Freeport: This is one of my favorite d20 settings, although ironically the in print and best Freeport book is system neutral and could be used for any system (there are, in fact, companions designed to "port" the setting into d20, True20, Savage Worlds, and Castles & Crusades, as well as a blog post at publisher Green Ronin that gives some suggestions on using Warhammer Fantasy Roleplaying.) That said, the setting is pretty iconically D&D, and obviously so, even though it doesn't have any system. The setting assumptions have elves, halflings, gnomes, dwarves, orcs, goblinoids, etc. and the presence of arcane magic users and clerics who perform their roles exactly as in D&D are inherent setting assumptions.
What I really like about the setting is that it very successfully ported D&D into the Golden Age of piracy. It did away with simplistic notions like alignment, and is pretty gritty, dirty, and yet still very interesting and fun.

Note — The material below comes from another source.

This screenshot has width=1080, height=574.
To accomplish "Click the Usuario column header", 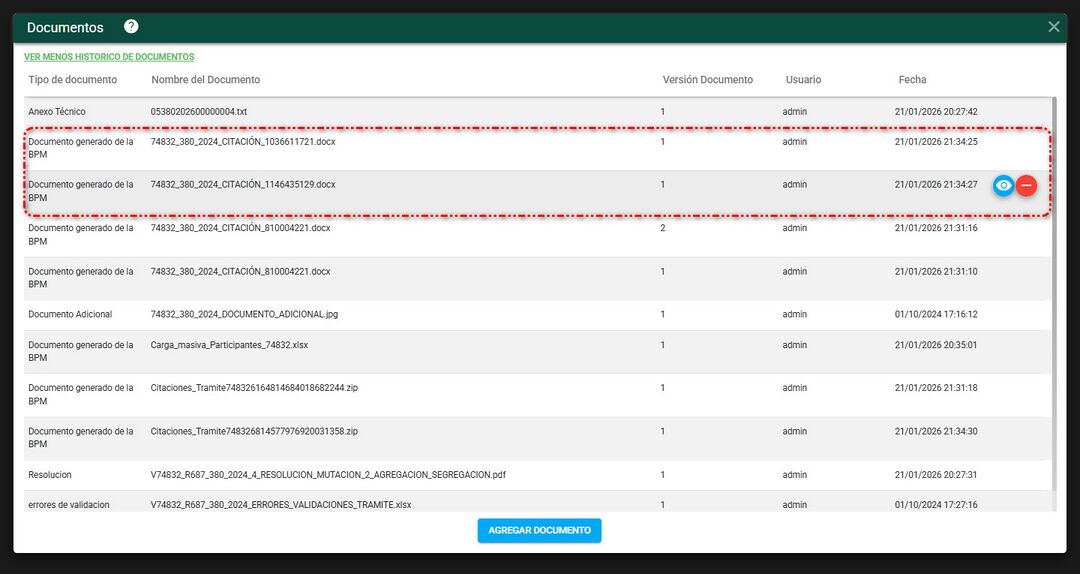I will click(x=803, y=80).

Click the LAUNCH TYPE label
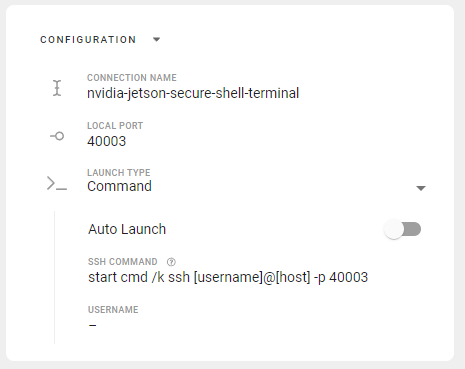coord(119,173)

Dragonlance: This was licensed and published by Sovereign Press, which is the company of (among others) Margaret Weis, co-creater of the setting in the first place. Decent setting. It always struck me as more appropriate for novels than for gaming; but I could be biased by the terrible earlier modules that were published by TSR back in the day. In any case, the setting has the annoying tendency to "blow up" regularly and get completely rebuilt from scratch. It's got some notable differences from "default" D&D, but bizarrely, rather than being a help, it's a bit of a hindrance in this case, in my opinion. The setting is too D&D to accept these differences with good grace.

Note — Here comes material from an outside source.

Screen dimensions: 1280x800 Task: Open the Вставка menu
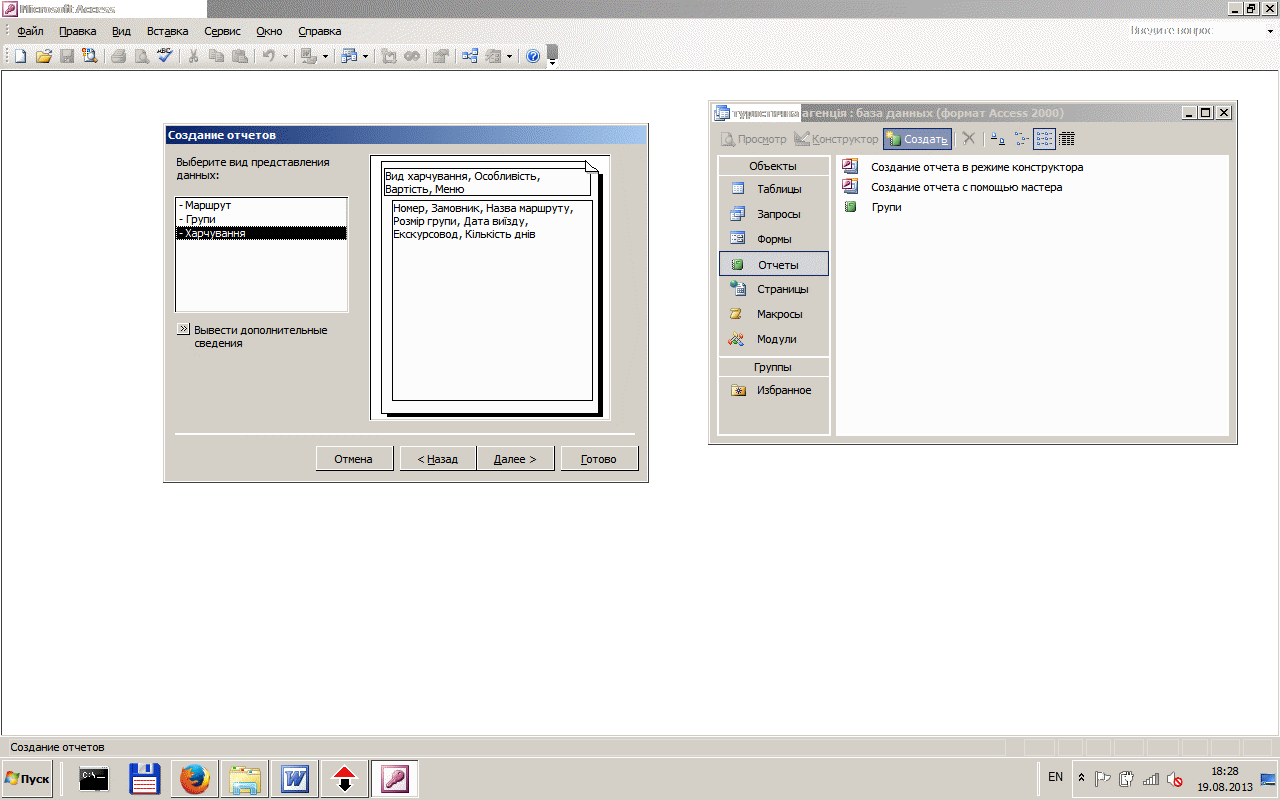coord(167,31)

Planescape: Maybe I'm cheating a bit by including this one. Technically, it hasn't been published, but in actuality, Planescape was pretty much folded into the core setting (it was also originally built on the core setting back in the day, too) so a number of core books get pretty close to recreating the setting in a 3e milieu anyway. I like it. It's wide open and somewhat crazy, but it pulls that vibe off with panache.

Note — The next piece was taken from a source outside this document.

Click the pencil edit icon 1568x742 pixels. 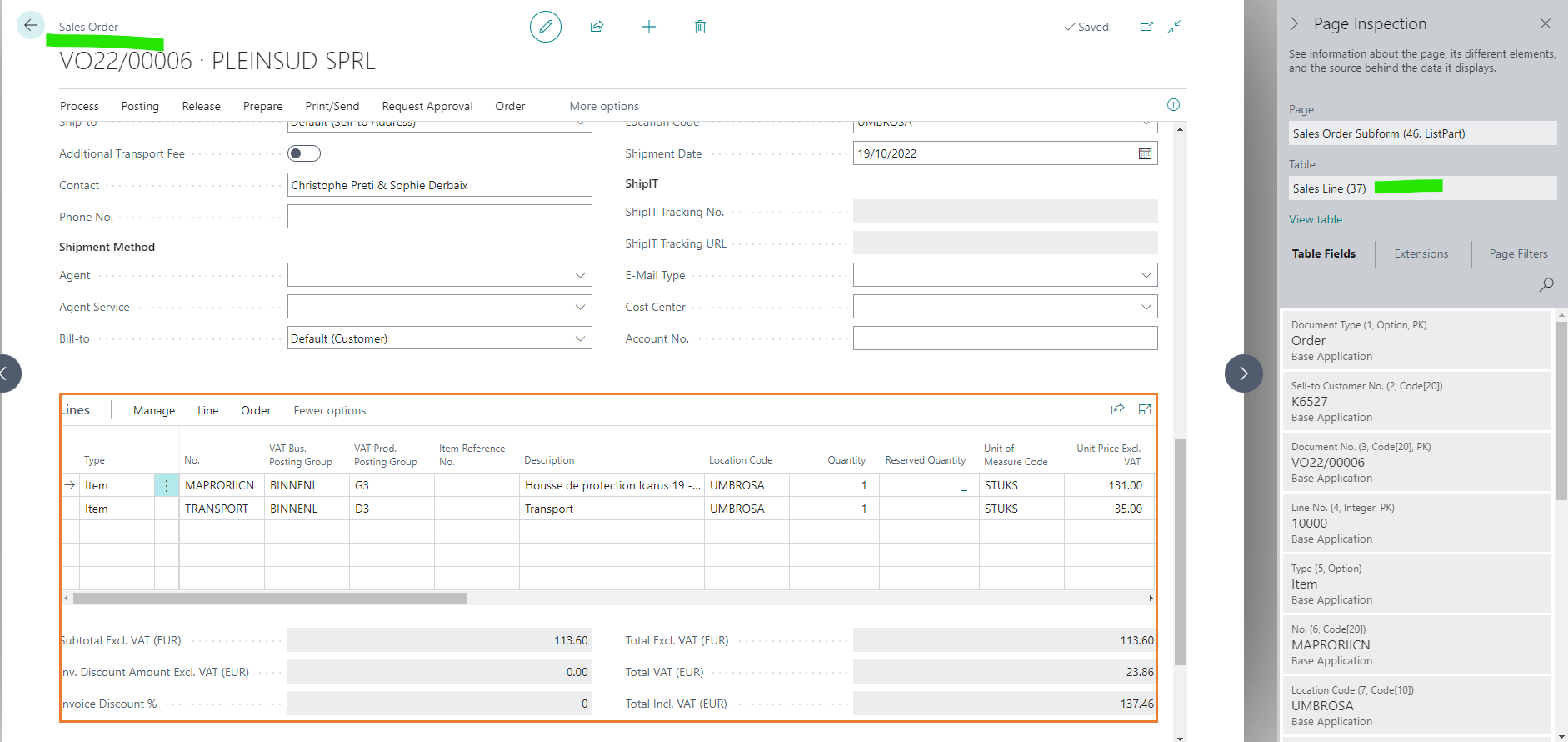click(546, 27)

The Wheel of Time: One of the first alt.D&D's built off the d20 engine, the Wheel of Time game is the setting for the Wheel of Time book series, naturally. This is another one that has some interesting things about it, but isn't a good setting to use for gaming. The big story's already being told in the novels, obviously, and the heroes of the novels are the heroes of the story. That makes using the setting difficult. Add to that that the author is, again, "blowing up" the setting and rebuilding it as he goes, and the setting has some things that are worth borrowing, but it isn't a good one to use as is.
Star Wars: Now I'm really far afield, but this is a favorite setting of mine. It's pretty wide open, if you remove your game from the events of the movie somewhat. I like moving it forward a few hundred years in time, but the Knights of the Old Republic video game proved it could be done moving backwards a few thousand years too.
Traveller: Again; a not-D&D setting, and the "T20" book doesn't actually have much setting in it, but it's a fun setting. Another "wide open" one that actually encourages an awful lot of GM creating, and gives you good tools to do so.